Uncomment your preferred provider and add your API key. See the configuration guide for full details.

  1. Create a test file: Create docs/getting-started.md with some content containing AI patterns:
   # Getting Started

   In the world of software development, getting started with any new tool can be daunting.

   This guide is not just a tutorial; it is a comprehensive resource for developers.
  1. Configure AI pattern detection: VectorLint comes bundled with a VectorLint preset that includes AI pattern detection rules. The init command automatically configures this in your .vectorlint.ini file. The VectorLint preset includes these rules: AI-Pattern, Directness, PseudoAdvice, and Repetition. Rules in rule packs are automatically enabled unless explicitly turned off. For this guide, you only need the AI-Pattern rule, so turn off the others in your .vectorlint.ini:
   [VectorLint]
   Directness = disabled
   PseudoAdvice = disabled
   Repetition = disabled

Running Your First VectorLint Check

To run VectorLint on a file, use the command:

vectorlint docs/getting-started.md

VectorLint should output a quality report in your terminal:

Adding VectorLint to Your CI/CD Pipeline

Integrate VectorLint into your GitHub Actions workflow to automatically check documentation on every pull request.

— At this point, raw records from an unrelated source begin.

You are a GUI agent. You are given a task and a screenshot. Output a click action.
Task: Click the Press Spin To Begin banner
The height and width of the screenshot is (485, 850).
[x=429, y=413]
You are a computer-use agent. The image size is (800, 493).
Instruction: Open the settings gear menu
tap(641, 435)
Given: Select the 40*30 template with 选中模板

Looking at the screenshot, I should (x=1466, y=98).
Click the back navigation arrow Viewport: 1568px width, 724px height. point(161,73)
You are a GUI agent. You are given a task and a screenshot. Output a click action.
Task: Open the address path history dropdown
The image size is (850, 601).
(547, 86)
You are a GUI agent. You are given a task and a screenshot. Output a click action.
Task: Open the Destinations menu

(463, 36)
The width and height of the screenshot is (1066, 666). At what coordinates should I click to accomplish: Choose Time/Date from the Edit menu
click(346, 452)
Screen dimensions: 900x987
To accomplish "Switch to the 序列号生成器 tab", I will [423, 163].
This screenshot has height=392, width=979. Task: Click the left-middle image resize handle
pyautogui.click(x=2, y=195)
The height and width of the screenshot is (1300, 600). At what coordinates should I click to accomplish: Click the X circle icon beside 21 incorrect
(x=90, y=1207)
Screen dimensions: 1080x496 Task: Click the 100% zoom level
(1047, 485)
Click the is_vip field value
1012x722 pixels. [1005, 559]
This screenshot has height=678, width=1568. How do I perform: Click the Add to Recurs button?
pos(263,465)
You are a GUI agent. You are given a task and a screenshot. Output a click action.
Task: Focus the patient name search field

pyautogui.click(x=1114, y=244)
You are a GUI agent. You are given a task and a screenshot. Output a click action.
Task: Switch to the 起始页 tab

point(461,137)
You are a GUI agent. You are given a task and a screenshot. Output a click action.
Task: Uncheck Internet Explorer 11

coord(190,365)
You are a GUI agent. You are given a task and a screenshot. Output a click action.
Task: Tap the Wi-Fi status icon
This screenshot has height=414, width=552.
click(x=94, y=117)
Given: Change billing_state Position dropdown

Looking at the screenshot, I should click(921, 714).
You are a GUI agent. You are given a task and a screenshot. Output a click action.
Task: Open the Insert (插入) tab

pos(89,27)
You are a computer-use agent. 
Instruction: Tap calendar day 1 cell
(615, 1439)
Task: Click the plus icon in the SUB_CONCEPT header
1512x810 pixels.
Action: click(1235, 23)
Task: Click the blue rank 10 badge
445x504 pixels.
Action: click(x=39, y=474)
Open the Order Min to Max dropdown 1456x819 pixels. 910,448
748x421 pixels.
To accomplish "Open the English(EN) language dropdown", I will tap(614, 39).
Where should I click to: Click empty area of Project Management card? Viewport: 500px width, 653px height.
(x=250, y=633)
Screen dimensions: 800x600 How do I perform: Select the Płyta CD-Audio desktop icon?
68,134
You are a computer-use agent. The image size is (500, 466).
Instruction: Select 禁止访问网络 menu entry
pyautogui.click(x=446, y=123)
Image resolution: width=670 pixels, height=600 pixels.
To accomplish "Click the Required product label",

To add VectorLint to your CI/CD pipeline, create .github/workflows/lint-docs.yml:

name: Lint Documentation
on: [pull_request]

jobs:
  vectorlint:
    runs-on: ubuntu-latest
    env:
      OPENAI_API_KEY: ${{ secrets.OPENAI_API_KEY }}
    steps:
      - uses: actions/checkout@v3

      - name: Setup Node
        uses: actions/setup-node@v3
        with:
          node-version: '18'

      - name: Run VectorLint
        run: npx vectorlint docs/*.md

This workflow runs VectorLint on every pull request, checking all modified Markdown files against your quality rules. If VectorLint finds quality issues, the build fails, and the quality report appears in the PR comments.

Next Steps

You’ve now automated the detection of excessive hedging in your documentation. But there are more AI patterns worth catching:

Expand your rule pack:

  • Define rules that match your company’s style guide
  • Share your rule packs across repositories
  • Use VectorLint scores as a metric for documentation quality

By creating more rules, you can automate more quality checks and save time on content review. This helps you keep up with development velocity while maintaining the quality and trust your brand depends on.